▶ [Activity]: Each entry is to be reproduced verbatim, and images are to be omitted.

▶ [Data to examine]:
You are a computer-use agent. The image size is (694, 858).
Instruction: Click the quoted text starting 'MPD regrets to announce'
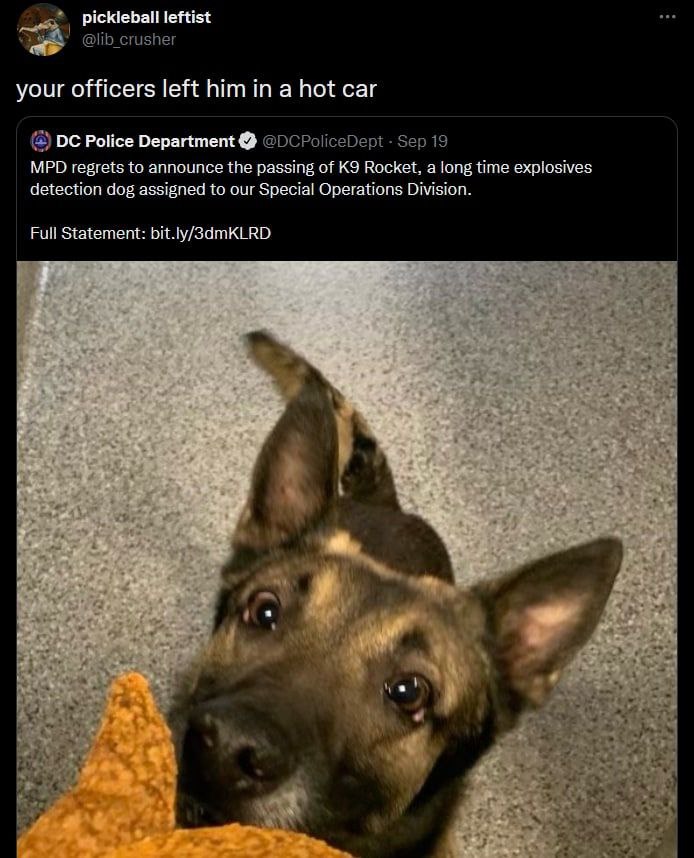tap(311, 178)
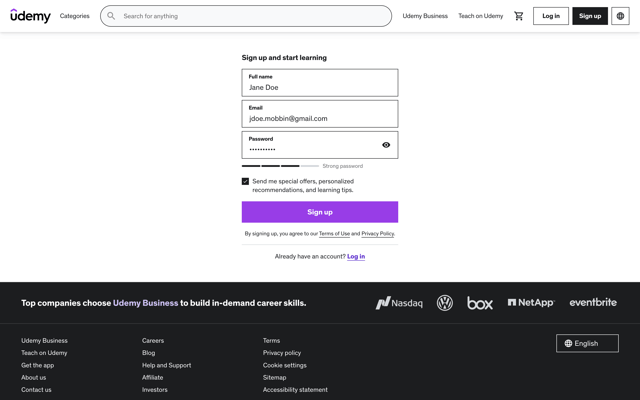The height and width of the screenshot is (400, 640).
Task: Open the shopping cart icon
Action: pos(518,16)
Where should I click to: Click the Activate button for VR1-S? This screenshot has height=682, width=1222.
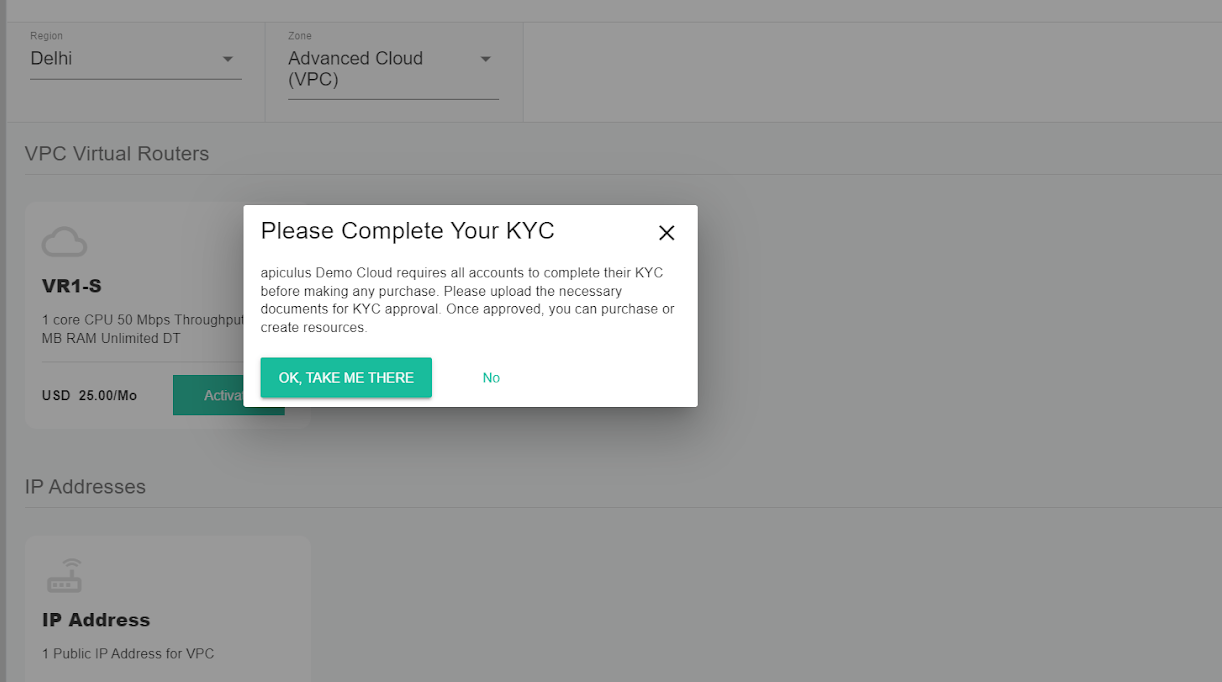pyautogui.click(x=228, y=395)
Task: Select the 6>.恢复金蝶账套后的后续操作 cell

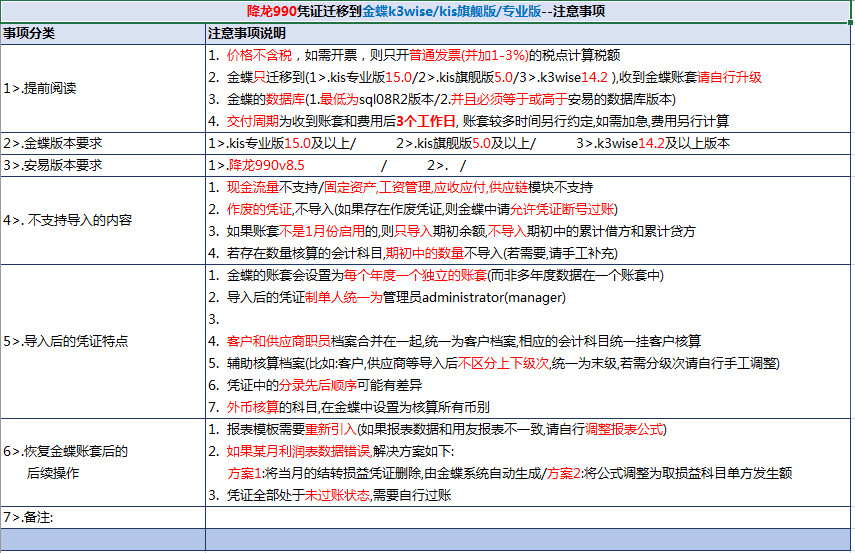Action: (103, 461)
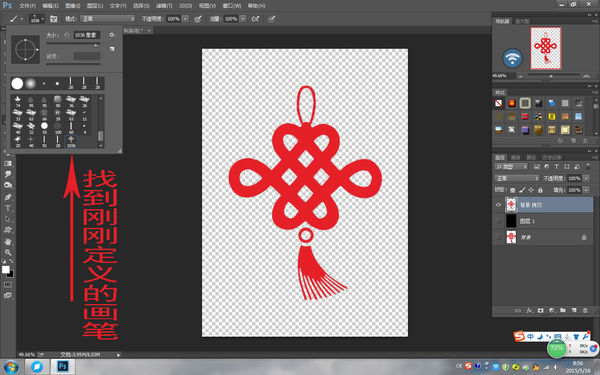Click the delete layer trash icon
Viewport: 600px width, 375px height.
tap(585, 310)
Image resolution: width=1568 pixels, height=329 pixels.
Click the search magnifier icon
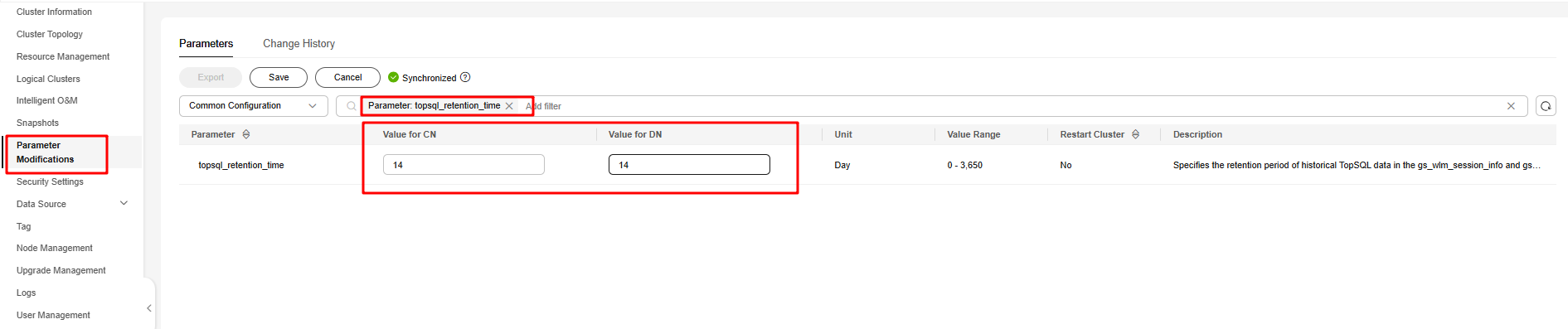point(352,106)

▶ [Response box]:
You are a computer-use agent. The image size is (694, 858).
Instruction: Click the quoted text starting 'MPD regrets to announce'
tap(311, 178)
The height and width of the screenshot is (400, 640).
Task: Open the shopping cart icon
Action: pos(518,16)
Where should I click to: Click the Activate button for VR1-S? This screenshot has height=682, width=1222.
pyautogui.click(x=228, y=395)
Task: Select the 6>.恢复金蝶账套后的后续操作 cell

Action: (103, 461)
Click the delete layer trash icon
Viewport: 600px width, 375px height.
tap(585, 310)
Image resolution: width=1568 pixels, height=329 pixels.
Click the search magnifier icon
point(352,106)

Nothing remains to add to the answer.